= Exercise =
Only the lines holding the string "Task" are needed; copy each of them from the data.

= Data records =
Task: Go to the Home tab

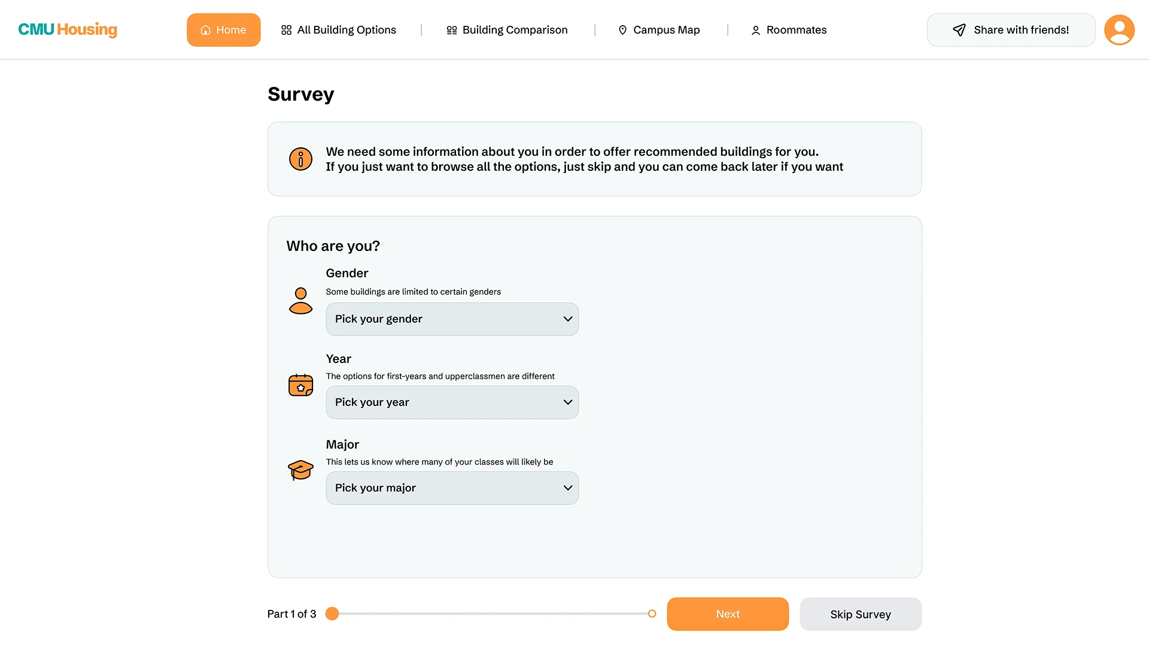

...

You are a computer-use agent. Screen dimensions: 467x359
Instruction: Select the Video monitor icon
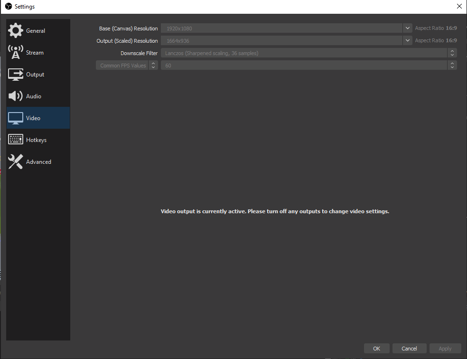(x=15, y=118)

==

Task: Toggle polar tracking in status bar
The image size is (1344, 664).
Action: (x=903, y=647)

= Reply =
Task: Go to the Home tab
Task: Toggle polar tracking in status bar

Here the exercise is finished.